Days after the Supreme Court's ruling that businesses can deny same-sex wedding services if it clashes with their religious views, new data says most American voters disagree with that position.

Last week, the nation's high court sided with a Colorado business owner who argued a state non-discrimination law could not compel her to make same-sex websites.

The survey, conducted by Data for Progress, found 65% of voters believe businesses should not be allowed to turn away customers who are of a particular sexual orientation because of the business owner's personal beliefs.

The findings come as LGBTQ rights are increasingly under attack in state Legislatures and other courts.

Despite the onslaught of moves to curtail the rights of LGBTQ people, the Data for Progress survey found voters "consistently land on the side of nondiscrimination, rejecting the idea that business owners should be able to refuse services to a member of a protected class based on personal beliefs," said Rob Todaro, the group's communications director.

Across the U.S., LGBTQ people make up only 7.2% of adults in the U.S. Yet their rights have increasingly come under attack in state legislatures.

Many anti-LGBTQ bills introduced and passed in state houses in recent years were pushed by the Alliance Defending Freedom, a Christian legal advocacy group [actually, ADF is a certified hate group]. In the 303 Creative v. Elenis case, the CEO and president of the ADF argued before the high court on behalf of the web designer.

Other recent data also has shown that the majority of Americans support policies protecting LGBTQ people from discrimination.

Most American adults – including two-thirds of those identifying as Catholics or Christians – disagree with religious-based denial of medical care, employment or other services to LGBTQ individuals, according to a September 2022 survey conducted by the University of Chicago in partnership with the Williams Institute, a think tank dedicated to gender identity and sexual orientation research at the University of California Los Angeles School of Law.
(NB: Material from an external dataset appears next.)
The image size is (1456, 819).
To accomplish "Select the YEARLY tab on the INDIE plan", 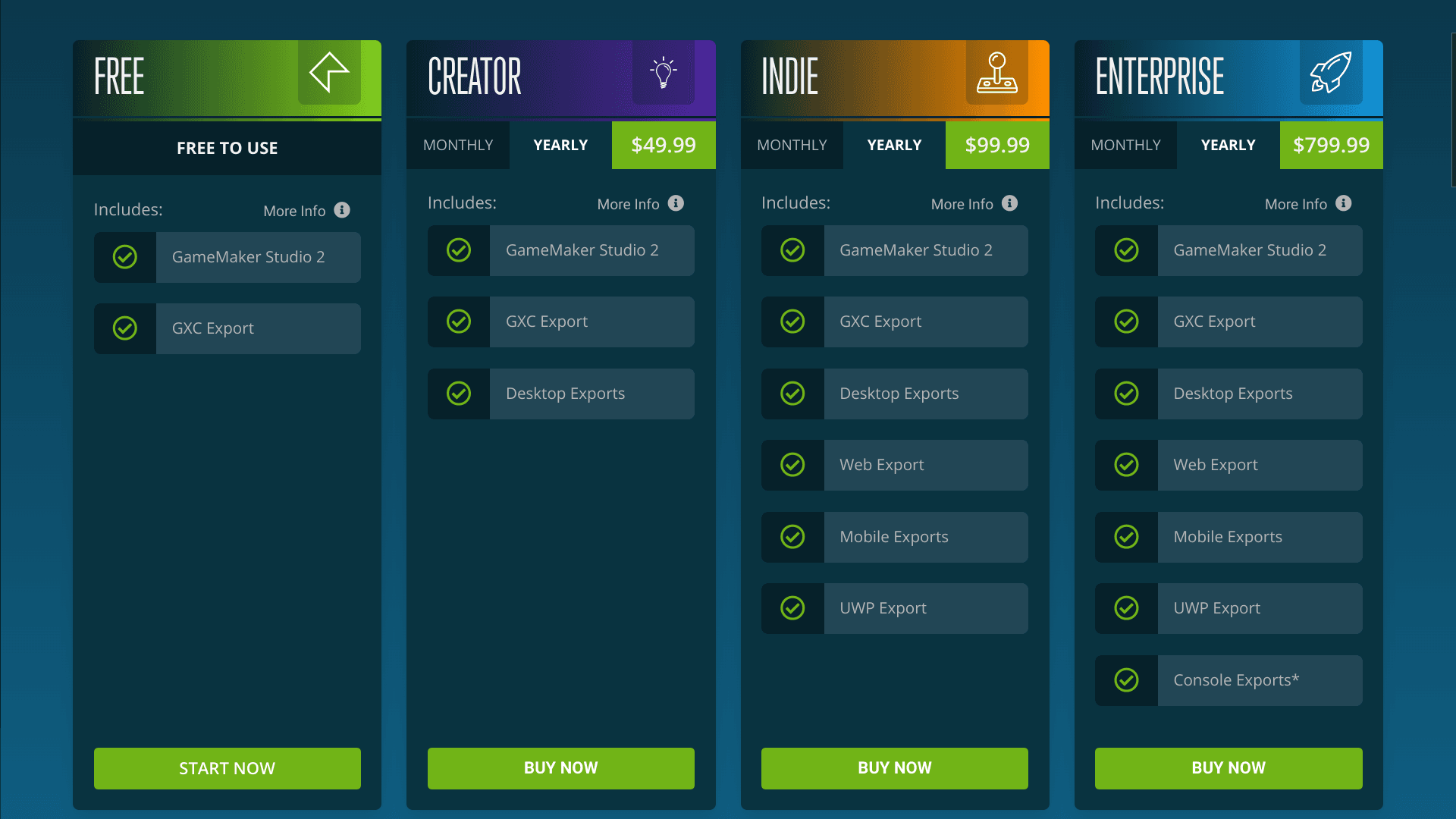I will coord(894,145).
The Human Rights Campaign in 2016 began quantifying support for LGBTQ rights among everyday Americans by identifying voters who said they support pro-LGBTQ rights political candidates and vote against anti-LGBTQ candidates.

This group of voters, dubbed "equality voters," accounted for 29% of the electorate in 2018, according to Human Rights Campaign data. In comparison, white Evangelicals made up 26% of voters.

As noted, LGBT citizens are not the only ones bigots within the Republican Party base want to discriminate against.  Here are some other findings of the new survey that show that today's GOP is not only anti-democracy but also the party of open bigotry.  Here is more on the survey findings:  

This case is particularly perplexing as it was entirely hypothetical — the plaintiff had never designed a website for a wedding up until the point of filing the lawsuit against the state of Colorado, and no gay couple had requested one or been turned away. It was all made up for the sake of challenging Colorado’s Anti-Discrimination Act.

New Data for Progress polling finds that 65 percent of voters say businesses should not be allowed to turn away customers who are of a particular race, religion, disability, or sexual orientation because of the business owner's personal beliefs. This includes a majority of voters across age, race/ethnicity, and gender, and a plurality of Republicans (48 percent).

64 percent of voters say the right of individuals to be served by businesses, regardless of their race, religion, disability, or sexual orientation, is more important than the right of business owners to refuse service based on their conscience or religious beliefs (30 percent). 

When asked about various hypothetical scenarios, more than 3 in 5 voters disagree that a business owner should be able to refuse services for interfaith marriages (63 percent), interracial marriages (67 percent), or a baby shower for an unwed mother (68 percent). The belief that business owners should be able to refuse services in these scenarios is driven by Republican voters, with more than 1 in 3 agreeing in each case. 

While the precedent set by this decision is alarmingly gray, the harms of discrimination are abundantly clear. And most voters do not believe one’s beliefs are justifiable means for discrimination against a member of a protected class.